DATA RECORDS.
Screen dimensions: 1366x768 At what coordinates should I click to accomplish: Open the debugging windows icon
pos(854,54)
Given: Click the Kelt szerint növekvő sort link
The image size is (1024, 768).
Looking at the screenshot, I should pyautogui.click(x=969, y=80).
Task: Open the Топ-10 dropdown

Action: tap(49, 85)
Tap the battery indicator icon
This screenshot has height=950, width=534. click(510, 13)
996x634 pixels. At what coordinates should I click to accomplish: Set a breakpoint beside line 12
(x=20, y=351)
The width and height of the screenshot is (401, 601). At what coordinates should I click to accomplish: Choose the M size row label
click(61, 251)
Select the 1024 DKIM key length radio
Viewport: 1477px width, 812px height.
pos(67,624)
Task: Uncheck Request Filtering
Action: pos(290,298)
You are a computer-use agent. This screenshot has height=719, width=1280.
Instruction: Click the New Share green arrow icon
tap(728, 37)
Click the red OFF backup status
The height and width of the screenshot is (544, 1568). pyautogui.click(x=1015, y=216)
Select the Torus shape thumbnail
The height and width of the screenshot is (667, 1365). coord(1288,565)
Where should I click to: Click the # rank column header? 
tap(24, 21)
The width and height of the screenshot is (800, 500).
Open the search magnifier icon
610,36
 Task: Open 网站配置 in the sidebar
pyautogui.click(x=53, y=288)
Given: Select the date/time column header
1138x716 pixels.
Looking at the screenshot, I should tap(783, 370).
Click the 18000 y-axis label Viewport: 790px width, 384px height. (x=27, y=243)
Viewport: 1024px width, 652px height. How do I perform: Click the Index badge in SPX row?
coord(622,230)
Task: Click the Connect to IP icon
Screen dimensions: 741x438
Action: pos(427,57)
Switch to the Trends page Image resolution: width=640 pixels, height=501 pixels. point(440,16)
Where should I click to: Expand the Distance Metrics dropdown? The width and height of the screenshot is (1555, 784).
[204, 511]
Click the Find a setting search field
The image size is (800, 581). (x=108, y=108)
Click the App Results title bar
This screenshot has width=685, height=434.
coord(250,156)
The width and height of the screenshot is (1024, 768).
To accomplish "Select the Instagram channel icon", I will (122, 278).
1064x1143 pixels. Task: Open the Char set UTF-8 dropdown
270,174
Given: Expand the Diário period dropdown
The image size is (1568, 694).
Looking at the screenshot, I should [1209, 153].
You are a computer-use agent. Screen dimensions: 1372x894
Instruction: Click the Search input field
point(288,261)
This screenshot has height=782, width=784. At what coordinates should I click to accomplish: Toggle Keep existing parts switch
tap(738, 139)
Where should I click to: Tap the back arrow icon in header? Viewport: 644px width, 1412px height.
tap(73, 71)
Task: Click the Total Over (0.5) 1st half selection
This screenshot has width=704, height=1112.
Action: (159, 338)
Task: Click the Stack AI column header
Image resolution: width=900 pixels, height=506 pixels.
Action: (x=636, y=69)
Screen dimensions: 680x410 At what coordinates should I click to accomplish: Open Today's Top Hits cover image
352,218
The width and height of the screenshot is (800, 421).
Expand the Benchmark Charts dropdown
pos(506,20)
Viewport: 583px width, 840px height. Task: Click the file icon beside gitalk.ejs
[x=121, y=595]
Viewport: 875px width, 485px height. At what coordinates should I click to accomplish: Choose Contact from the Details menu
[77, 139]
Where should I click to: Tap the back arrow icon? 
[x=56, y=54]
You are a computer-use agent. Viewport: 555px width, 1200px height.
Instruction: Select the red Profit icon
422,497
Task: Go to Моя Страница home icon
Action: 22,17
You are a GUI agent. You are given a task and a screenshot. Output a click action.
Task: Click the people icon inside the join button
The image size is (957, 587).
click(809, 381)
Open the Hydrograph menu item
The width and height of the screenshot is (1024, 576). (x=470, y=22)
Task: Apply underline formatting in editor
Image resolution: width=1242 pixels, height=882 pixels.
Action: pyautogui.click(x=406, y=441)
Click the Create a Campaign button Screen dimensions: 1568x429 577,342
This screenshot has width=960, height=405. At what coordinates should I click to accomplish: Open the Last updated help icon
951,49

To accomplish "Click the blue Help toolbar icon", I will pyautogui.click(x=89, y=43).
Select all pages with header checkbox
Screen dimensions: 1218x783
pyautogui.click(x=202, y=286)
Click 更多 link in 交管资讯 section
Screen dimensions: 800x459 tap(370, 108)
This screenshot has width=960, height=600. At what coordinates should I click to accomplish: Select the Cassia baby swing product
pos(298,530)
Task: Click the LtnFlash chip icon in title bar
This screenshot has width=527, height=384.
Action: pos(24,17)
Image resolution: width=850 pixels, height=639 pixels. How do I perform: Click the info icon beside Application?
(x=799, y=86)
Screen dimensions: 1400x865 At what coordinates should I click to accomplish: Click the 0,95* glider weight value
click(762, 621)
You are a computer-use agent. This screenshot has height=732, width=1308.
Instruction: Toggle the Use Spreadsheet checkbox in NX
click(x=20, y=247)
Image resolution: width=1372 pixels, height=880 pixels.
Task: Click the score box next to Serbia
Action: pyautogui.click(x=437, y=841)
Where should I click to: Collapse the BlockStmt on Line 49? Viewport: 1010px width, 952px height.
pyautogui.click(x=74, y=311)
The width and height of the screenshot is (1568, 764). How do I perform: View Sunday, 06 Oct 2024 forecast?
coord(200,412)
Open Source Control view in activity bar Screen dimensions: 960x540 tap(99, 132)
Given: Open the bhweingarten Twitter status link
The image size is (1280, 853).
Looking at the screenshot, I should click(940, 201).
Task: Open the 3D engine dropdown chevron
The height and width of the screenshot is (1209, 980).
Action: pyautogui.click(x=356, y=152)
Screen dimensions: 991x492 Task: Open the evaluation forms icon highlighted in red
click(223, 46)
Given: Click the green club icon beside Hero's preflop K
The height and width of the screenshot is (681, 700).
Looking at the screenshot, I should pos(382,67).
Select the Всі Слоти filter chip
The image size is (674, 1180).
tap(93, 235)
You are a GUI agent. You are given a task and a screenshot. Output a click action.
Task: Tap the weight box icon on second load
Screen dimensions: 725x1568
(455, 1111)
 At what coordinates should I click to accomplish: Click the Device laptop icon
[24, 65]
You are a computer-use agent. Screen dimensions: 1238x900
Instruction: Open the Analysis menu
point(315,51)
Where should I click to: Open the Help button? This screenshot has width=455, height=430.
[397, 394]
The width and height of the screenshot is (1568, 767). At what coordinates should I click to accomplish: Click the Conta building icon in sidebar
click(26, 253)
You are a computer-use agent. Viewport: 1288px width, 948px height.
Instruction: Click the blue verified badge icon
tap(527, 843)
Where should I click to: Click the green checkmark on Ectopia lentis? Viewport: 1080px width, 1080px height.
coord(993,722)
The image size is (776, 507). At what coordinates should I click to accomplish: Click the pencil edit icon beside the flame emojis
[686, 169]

WHAT TO PRODUCE. The complete listing is to be repeated word for word.

OUTPUT FOR THIS TASK.
Screen dimensions: 1366x768 At what coordinates should I click to accomplish: Open the debugging windows icon
pos(854,54)
Given: Click the Kelt szerint növekvő sort link
The image size is (1024, 768).
Looking at the screenshot, I should pyautogui.click(x=969, y=80).
Task: Open the Топ-10 dropdown

Action: tap(49, 85)
Tap the battery indicator icon
This screenshot has height=950, width=534. click(510, 13)
996x634 pixels. At what coordinates should I click to accomplish: Set a breakpoint beside line 12
(x=20, y=351)
The width and height of the screenshot is (401, 601). At what coordinates should I click to accomplish: Choose the M size row label
click(61, 251)
Select the 1024 DKIM key length radio
Viewport: 1477px width, 812px height.
pos(67,624)
Task: Uncheck Request Filtering
Action: pos(290,298)
You are a computer-use agent. This screenshot has height=719, width=1280.
Instruction: Click the New Share green arrow icon
tap(728, 37)
Click the red OFF backup status
The height and width of the screenshot is (544, 1568). pyautogui.click(x=1015, y=216)
Select the Torus shape thumbnail
The height and width of the screenshot is (667, 1365). coord(1288,565)
Where should I click to: Click the # rank column header? 
tap(24, 21)
The width and height of the screenshot is (800, 500).
Open the search magnifier icon
610,36
 Task: Open 网站配置 in the sidebar
pyautogui.click(x=53, y=288)
Given: Select the date/time column header
1138x716 pixels.
Looking at the screenshot, I should tap(783, 370).
Click the 18000 y-axis label Viewport: 790px width, 384px height. (x=27, y=243)
Viewport: 1024px width, 652px height. How do I perform: Click the Index badge in SPX row?
coord(622,230)
Task: Click the Connect to IP icon
Screen dimensions: 741x438
Action: pos(427,57)
Switch to the Trends page Image resolution: width=640 pixels, height=501 pixels. point(440,16)
Where should I click to: Expand the Distance Metrics dropdown? The width and height of the screenshot is (1555, 784).
[204, 511]
Click the Find a setting search field
The image size is (800, 581). (x=108, y=108)
Click the App Results title bar
This screenshot has width=685, height=434.
coord(250,156)
The width and height of the screenshot is (1024, 768).
To accomplish "Select the Instagram channel icon", I will (122, 278).
1064x1143 pixels. Task: Open the Char set UTF-8 dropdown
270,174
Given: Expand the Diário period dropdown
The image size is (1568, 694).
Looking at the screenshot, I should [1209, 153].
You are a computer-use agent. Screen dimensions: 1372x894
Instruction: Click the Search input field
point(288,261)
This screenshot has height=782, width=784. At what coordinates should I click to accomplish: Toggle Keep existing parts switch
tap(738, 139)
Where should I click to: Tap the back arrow icon in header? Viewport: 644px width, 1412px height.
tap(73, 71)
Task: Click the Total Over (0.5) 1st half selection
This screenshot has width=704, height=1112.
Action: (159, 338)
Task: Click the Stack AI column header
Image resolution: width=900 pixels, height=506 pixels.
Action: (x=636, y=69)
Screen dimensions: 680x410 At what coordinates should I click to accomplish: Open Today's Top Hits cover image
352,218
The width and height of the screenshot is (800, 421).
Expand the Benchmark Charts dropdown
pos(506,20)
Viewport: 583px width, 840px height. Task: Click the file icon beside gitalk.ejs
[x=121, y=595]
Viewport: 875px width, 485px height. At what coordinates should I click to accomplish: Choose Contact from the Details menu
[77, 139]
Where should I click to: Tap the back arrow icon? 
[x=56, y=54]
You are a computer-use agent. Viewport: 555px width, 1200px height.
Instruction: Select the red Profit icon
422,497
Task: Go to Моя Страница home icon
Action: 22,17
You are a GUI agent. You are given a task and a screenshot. Output a click action.
Task: Click the people icon inside the join button
The image size is (957, 587).
click(809, 381)
Open the Hydrograph menu item
The width and height of the screenshot is (1024, 576). (x=470, y=22)
Task: Apply underline formatting in editor
Image resolution: width=1242 pixels, height=882 pixels.
Action: pyautogui.click(x=406, y=441)
Click the Create a Campaign button Screen dimensions: 1568x429 577,342
This screenshot has width=960, height=405. At what coordinates should I click to accomplish: Open the Last updated help icon
951,49

To accomplish "Click the blue Help toolbar icon", I will pyautogui.click(x=89, y=43).
Select all pages with header checkbox
Screen dimensions: 1218x783
pyautogui.click(x=202, y=286)
Click 更多 link in 交管资讯 section
Screen dimensions: 800x459 tap(370, 108)
This screenshot has width=960, height=600. At what coordinates should I click to accomplish: Select the Cassia baby swing product
pos(298,530)
Task: Click the LtnFlash chip icon in title bar
This screenshot has width=527, height=384.
Action: pos(24,17)
Image resolution: width=850 pixels, height=639 pixels. How do I perform: Click the info icon beside Application?
(x=799, y=86)
Screen dimensions: 1400x865 At what coordinates should I click to accomplish: Click the 0,95* glider weight value
click(762, 621)
You are a computer-use agent. This screenshot has height=732, width=1308.
Instruction: Toggle the Use Spreadsheet checkbox in NX
click(x=20, y=247)
Image resolution: width=1372 pixels, height=880 pixels.
Task: Click the score box next to Serbia
Action: pyautogui.click(x=437, y=841)
Where should I click to: Collapse the BlockStmt on Line 49? Viewport: 1010px width, 952px height.
pyautogui.click(x=74, y=311)
The width and height of the screenshot is (1568, 764). How do I perform: View Sunday, 06 Oct 2024 forecast?
coord(200,412)
Open Source Control view in activity bar Screen dimensions: 960x540 tap(99, 132)
Given: Open the bhweingarten Twitter status link
The image size is (1280, 853).
Looking at the screenshot, I should click(940, 201).
Task: Open the 3D engine dropdown chevron
The height and width of the screenshot is (1209, 980).
Action: pyautogui.click(x=356, y=152)
Screen dimensions: 991x492 Task: Open the evaluation forms icon highlighted in red
click(223, 46)
Given: Click the green club icon beside Hero's preflop K
The height and width of the screenshot is (681, 700).
Looking at the screenshot, I should pos(382,67).
Select the Всі Слоти filter chip
The image size is (674, 1180).
tap(93, 235)
You are a GUI agent. You are given a task and a screenshot. Output a click action.
Task: Tap the weight box icon on second load
Screen dimensions: 725x1568
(455, 1111)
 At what coordinates should I click to accomplish: Click the Device laptop icon
[24, 65]
You are a computer-use agent. Screen dimensions: 1238x900
Instruction: Open the Analysis menu
point(315,51)
Where should I click to: Open the Help button? This screenshot has width=455, height=430.
[397, 394]
The width and height of the screenshot is (1568, 767). At what coordinates should I click to accomplish: Click the Conta building icon in sidebar
click(26, 253)
You are a computer-use agent. Viewport: 1288px width, 948px height.
Instruction: Click the blue verified badge icon
tap(527, 843)
Where should I click to: Click the green checkmark on Ectopia lentis? Viewport: 1080px width, 1080px height.
coord(993,722)
The image size is (776, 507). At what coordinates should I click to accomplish: Click the pencil edit icon beside the flame emojis
[686, 169]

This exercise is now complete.